Kevin SeifertESPN staff writer3 minutes to read
For decades, some NFL wide receivers have said they look better wearing lower numbers than in the traditional 80-89 range. Now there’s scientific research backing up this seemingly superficial feeling.
A study reviewed by researchers from the University of California found that cognition can be influenced by the associations made between numbers and size through the brain’s cognitive process. The study, which will be published this week in the journal PLOS One, exposed people to pictures of different numbers on soccer jerseys to gauge their perception of the person wearing the jersey. The smaller the number, the more likely a person will perceive a thinner player.

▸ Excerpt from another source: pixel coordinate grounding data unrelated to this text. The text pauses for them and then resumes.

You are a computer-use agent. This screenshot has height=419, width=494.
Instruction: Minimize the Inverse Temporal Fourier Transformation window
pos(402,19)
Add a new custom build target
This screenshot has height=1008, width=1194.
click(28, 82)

“We were surprised that there was a connection, and then even more surprised that the connection was so strong,” said Ladan Shams, a cognitive neuroscientist and professor of psychology, neuroscience and bioengineering at UCLA. “It’s not just about comparing large numbers with small numbers. When we look at the relationship between ratings of size and thinness and numbers,[and]we do a very small range, like 17 to 19, we see a very big difference.” Strong connection.”
Shams was intrigued by the topic after being interviewed for a 2019 ESPN story about the modern migration of NFL wide receivers to numbers between 10 and 19, a process begun by former New York Jets receiver Keshaun Johnson in 1996. It relaxed its rules on eligible receiver numbers in 2004, and by 2019, about 80% of receivers wore numbers between 10 and 19. (After a series of subsequent rule changes, receivers in 2023 may wear numbers 0-49 and 80-89.)

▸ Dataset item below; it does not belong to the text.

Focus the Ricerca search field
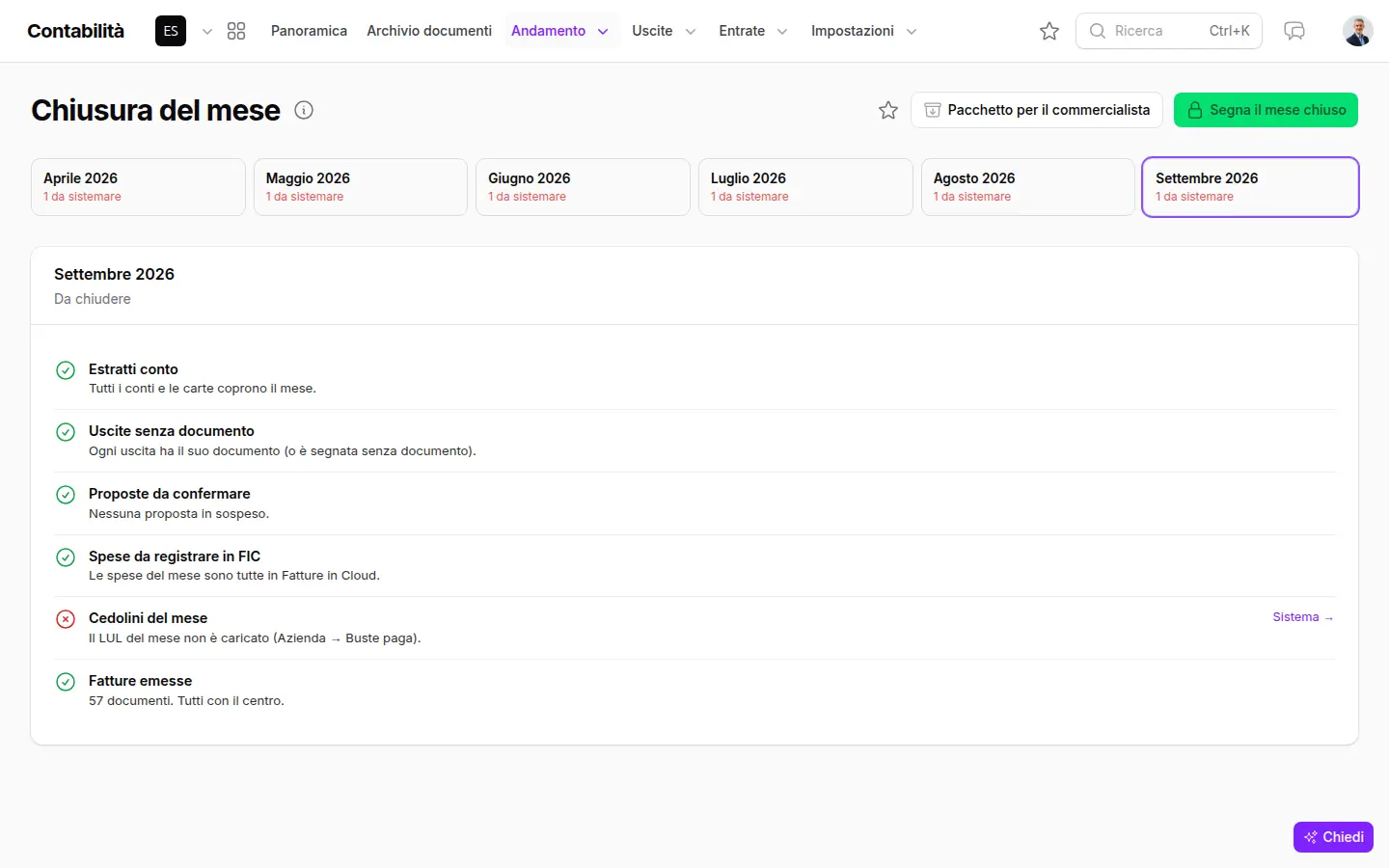This screenshot has width=1389, height=868. click(x=1169, y=31)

Recipients interviewed by ESPN at the time gave different explanations for their preference for the lower numbers, but many described an image they thought a number between 10-19 would connect with.

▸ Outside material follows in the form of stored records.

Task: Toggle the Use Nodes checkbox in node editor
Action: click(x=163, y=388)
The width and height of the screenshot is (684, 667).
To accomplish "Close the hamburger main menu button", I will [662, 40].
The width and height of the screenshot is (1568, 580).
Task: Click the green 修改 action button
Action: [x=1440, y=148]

Former NFL wide receiver Emmanuel Sanders said that numbers in the 1980s were for “big guys” who were “like 6-2, 6-3” and that it would “look weird” for the smaller receivers that put them on.
Johnson suggested that numbers affect the perception of players in other positions. He cited Hall of Fame quarterback Brett Favre, whose No. 4 “gave you the illusion that he could run and do a lot of things, even though he couldn’t.” In contrast, Johnson suggested that the perception of then-Jets quarterback Sam Darnold was diminished by wearing number 14.
ESPN reached out to Sun to understand if there is a psychological reason why the low numbers affect the perceptions of the players who wear them. Shams hypothesized that human brains can associate a small number with a lean body type, but said there is no accepted research to support this assertion.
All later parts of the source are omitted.